Immunogenic Hybrid Nanovesicles of Liposomes and Tumor-Derived Nanovesicles for Cancer Immunochemotherapy

• Published in: ACS nano Vol. 15; no. 2; pp. 3123 - 3138
• Main Authors: Hu, Mei, Zhang, Jiao, Kong, Li, Yu, Yulin, Hu, Qian, Yang, Ting, Wang, Yi, Tu, Kun, Qiao, Qi, Qin, Xianya, Zhang, Zhiping
• Format: Journal Article
• Language: English
• Published: United States American Chemical Society 23.02.2021
• Subjects: Animals; Cell Line, Tumor; Doxorubicin - pharmacology; Drug Delivery Systems; Immunotherapy; Liposomes; Mice; Mice, Inbred BALB C; Neoplasms; hybrid nanovesicles; liposomes; tumor-derived nanovesicles; immunogenic cell death; immunochemotherapy
• ISSN: 1936-0851; 1936-086X
• DOI: 10.1021/acsnano.0c09681

Exploring a rational delivery system of integrating chemotherapy with immunotherapy to broaden benefits of cancer immunochemotherapy is still under challenge. Herein, we developed doxorubicin (DOX)-loaded biomimetic hybrid nanovesicles (DOX@LINV) via fusing artificial liposomes (LIPs) with tumor-derived nanovesicles (TNVs) for combinational immunochemotherapy.
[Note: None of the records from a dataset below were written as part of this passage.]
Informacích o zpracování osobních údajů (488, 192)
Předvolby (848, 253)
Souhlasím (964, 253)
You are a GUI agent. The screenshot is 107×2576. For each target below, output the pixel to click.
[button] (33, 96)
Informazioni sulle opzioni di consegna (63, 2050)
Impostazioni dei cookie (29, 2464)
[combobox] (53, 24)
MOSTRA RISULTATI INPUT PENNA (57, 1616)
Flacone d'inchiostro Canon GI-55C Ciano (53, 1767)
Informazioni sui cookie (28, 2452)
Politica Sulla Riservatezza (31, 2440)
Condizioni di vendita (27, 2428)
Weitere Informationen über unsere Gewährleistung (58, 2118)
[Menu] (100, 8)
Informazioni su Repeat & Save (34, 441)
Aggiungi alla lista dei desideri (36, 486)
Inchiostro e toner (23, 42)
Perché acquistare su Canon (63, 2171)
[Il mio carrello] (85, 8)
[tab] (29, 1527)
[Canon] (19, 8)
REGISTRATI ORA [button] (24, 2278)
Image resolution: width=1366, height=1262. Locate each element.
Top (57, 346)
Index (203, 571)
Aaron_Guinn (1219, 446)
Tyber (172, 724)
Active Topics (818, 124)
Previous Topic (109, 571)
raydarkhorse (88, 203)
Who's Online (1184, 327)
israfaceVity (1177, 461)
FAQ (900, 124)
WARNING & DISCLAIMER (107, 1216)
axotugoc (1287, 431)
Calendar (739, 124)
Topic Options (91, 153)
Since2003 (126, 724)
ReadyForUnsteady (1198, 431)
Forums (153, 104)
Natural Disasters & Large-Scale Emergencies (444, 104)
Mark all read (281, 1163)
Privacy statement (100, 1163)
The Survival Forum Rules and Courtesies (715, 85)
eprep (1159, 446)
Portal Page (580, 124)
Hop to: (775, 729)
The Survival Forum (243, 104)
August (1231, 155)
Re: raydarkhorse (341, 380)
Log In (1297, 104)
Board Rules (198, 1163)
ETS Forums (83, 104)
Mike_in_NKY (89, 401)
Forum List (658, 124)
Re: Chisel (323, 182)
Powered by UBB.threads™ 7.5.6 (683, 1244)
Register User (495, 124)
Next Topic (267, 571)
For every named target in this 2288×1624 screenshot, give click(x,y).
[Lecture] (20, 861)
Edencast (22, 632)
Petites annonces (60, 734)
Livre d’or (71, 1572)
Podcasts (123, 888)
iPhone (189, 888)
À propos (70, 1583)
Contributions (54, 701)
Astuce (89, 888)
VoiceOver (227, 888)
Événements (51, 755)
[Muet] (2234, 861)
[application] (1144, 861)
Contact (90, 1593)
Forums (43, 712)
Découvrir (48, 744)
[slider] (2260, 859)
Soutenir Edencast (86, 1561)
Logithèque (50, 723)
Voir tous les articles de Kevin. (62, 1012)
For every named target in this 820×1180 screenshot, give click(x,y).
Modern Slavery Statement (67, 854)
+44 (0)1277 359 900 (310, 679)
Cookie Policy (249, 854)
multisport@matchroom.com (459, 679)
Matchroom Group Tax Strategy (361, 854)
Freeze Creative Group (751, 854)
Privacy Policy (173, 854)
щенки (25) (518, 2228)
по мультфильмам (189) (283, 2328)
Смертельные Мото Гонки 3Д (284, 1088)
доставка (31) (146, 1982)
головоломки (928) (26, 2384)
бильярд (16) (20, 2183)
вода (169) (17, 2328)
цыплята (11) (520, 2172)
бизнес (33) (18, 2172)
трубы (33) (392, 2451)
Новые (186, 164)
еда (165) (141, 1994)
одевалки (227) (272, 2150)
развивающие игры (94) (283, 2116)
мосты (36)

DOX@LINV with a homologous targeting ability could deliver DOX to tumor tissue and elicit an effective immunogenic cell death response to improve the immunogenicity of a tumor. Meanwhile, the preserved tumor antigens and endogenous danger signals in DOX@LINV activated dendritic cells and induced a subsequent antigen-specific T cell immune response. DOX@LINV displayed a specific antitumor effect on murine melanoma, Lewis lung cancer, and 4T1 breast cancer based on the infiltration of effector immune cells and improvement of the immunosuppressive tumor microenvironment. Furthermore, the combination of DOX@LINV with immune checkpoint inhibitor amplified antitumor efficacy with 33.3% of the mice being tumor-free. Therefore, the hybrid LINV is a promising drug delivery platform with a boosted antitumor immune response for effective immunochemotherapy.